When I lived in Calgary, Wen and I went out to Head Smashed In Buffalo Jump to see Western Canada’s glorious UNESCO World Heritage Site. Natives dressed as wolves used to lure bison to their death by cunningly running them over a cliff. The beasts had bad eyesight and by the time the rear of a herd realized what was going on, they had already pushed the front of the herd over the cliff.
I was anticipating a huge 500 foot cliff with a pile of bleached bones at the bottom; the reality was a lot more banal: a slight grassy escarpment.
When your human history consists of primarily nomadic societies, your cultural relics are few and far between.
Nothing could be more different with India’s World Heritage monuments. In Ellora, the ur-Indians spent about 500 years carving one of their escarpments into a series of over 30 competing Jain, Buddhist and Hindu caves.

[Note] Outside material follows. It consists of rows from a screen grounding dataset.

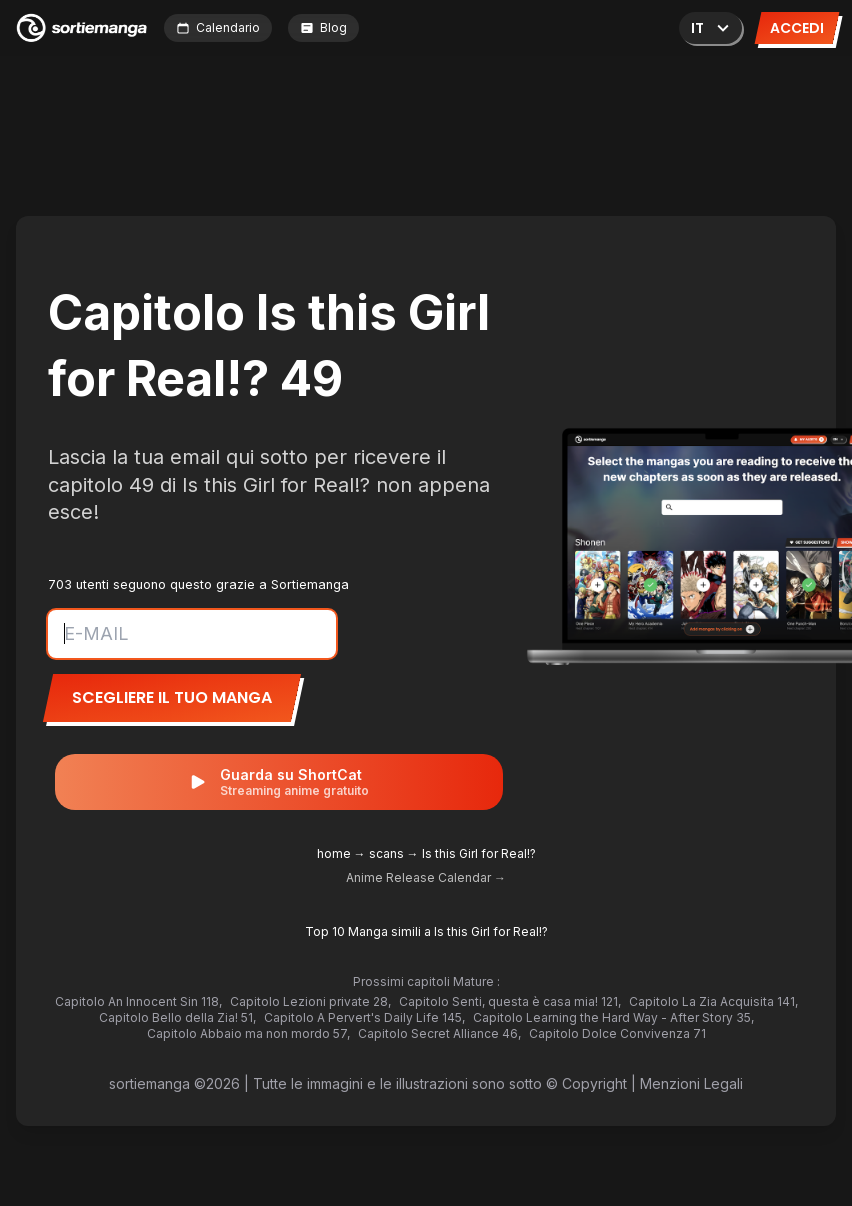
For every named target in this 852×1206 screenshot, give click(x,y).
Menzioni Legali (691, 1083)
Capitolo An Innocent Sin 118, (138, 1001)
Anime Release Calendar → (426, 877)
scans (386, 853)
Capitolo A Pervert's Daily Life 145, (364, 1017)
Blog (323, 27)
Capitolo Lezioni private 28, (310, 1001)
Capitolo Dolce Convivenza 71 (617, 1033)
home (334, 853)
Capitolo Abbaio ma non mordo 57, (248, 1033)
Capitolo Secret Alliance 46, (439, 1033)
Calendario (218, 27)
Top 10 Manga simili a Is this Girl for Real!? (426, 931)
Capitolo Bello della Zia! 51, (177, 1017)
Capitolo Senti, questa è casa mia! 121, (510, 1001)
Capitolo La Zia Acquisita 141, (713, 1001)
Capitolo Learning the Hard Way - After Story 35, (613, 1017)
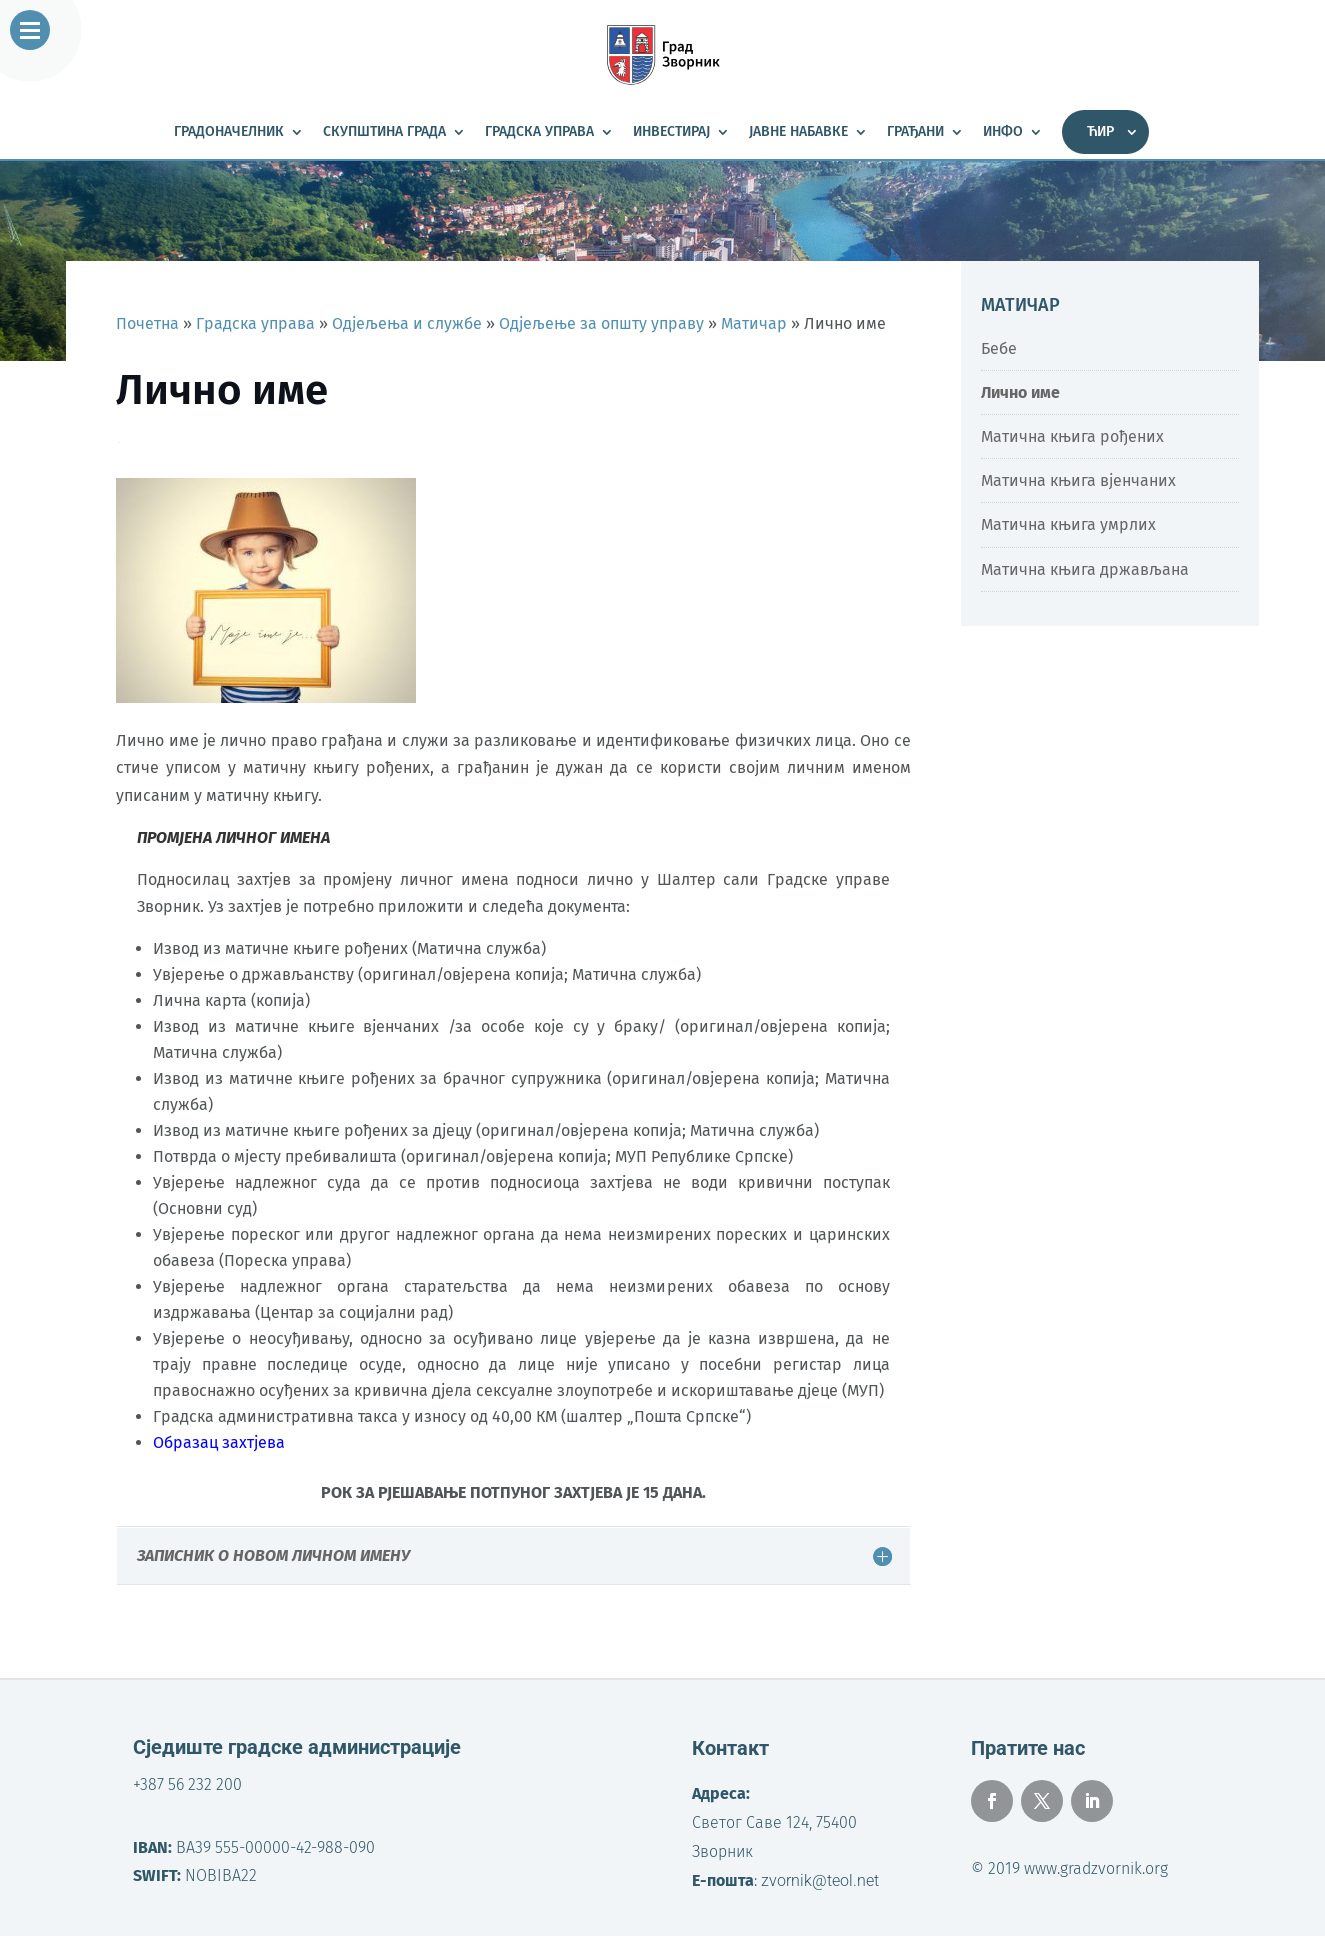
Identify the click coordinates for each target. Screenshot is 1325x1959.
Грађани (915, 132)
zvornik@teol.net (820, 1880)
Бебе (999, 348)
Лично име (1020, 392)
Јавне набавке (798, 132)
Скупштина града (384, 132)
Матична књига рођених (1072, 436)
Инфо (1003, 132)
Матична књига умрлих (1068, 524)
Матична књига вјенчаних (1078, 480)
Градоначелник (229, 132)
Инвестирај (671, 132)
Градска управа (539, 132)
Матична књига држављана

Giant buddhas have been hewn out of rock:
Life-size elephants stand guard at a Jain cave…
…while the Hindus went wild and spent up to 150 years carving the ultimate cave in a tribute to Shiva and his mountain abode of Mt. Kailasa:
The entire cave used to be plastered and painted. And, yes, those are parrots on the right; as if that wasn’t enough, there are also monkeys.
What is mind-blowing about all of these, is that they are carved from a single face of rock, from the top down. You have to keep pinching yourself to remind yourself of what an undertaking this must have been.
Oh yeah, and as it that wasn’t enough, there’s another site nearby (Ajanta) where there are another 30 buddhist caves that date back to 200 BC or so. Besides massive buddhas and stupas, they also include several paintings that are still intact over 1500 years later (and well lit; all these photos were taken without a flash):
Again, all carved from the top on down…
As with elsewhere in India, the food here has been delicious. I have a new favourite dish in vegetable kofta (ironically, ‘kofta’ means spiced meatball). The photo below comes from Prashant in Aurangabad; the kofta is in the upper left:
If you go to Mandu, be sure to try the kofta at Shivani (which shouldn’t be hard, as it’s one of three restaurants in the town).
We’re slowly learning different Hindi words. One of the most versatile words in ghat. It has three meanings and in one day you can actually experience all of them. A ghat can be a chain of mountains as well as the road you take through that mountain. And then, at your destination, you may find a temple with stairs that lead into a river. Yup, those stairs are also known as ghats.
For some reason, cheesy songs keep following us around Southeast Asia and India. We are being stalked by The Carpenters’ “Every little shalala” and Craig David’s “Seven Days”. I don’t know what I’ve done to deserve this but please Buddha/Krishna/Adinth, make it stop!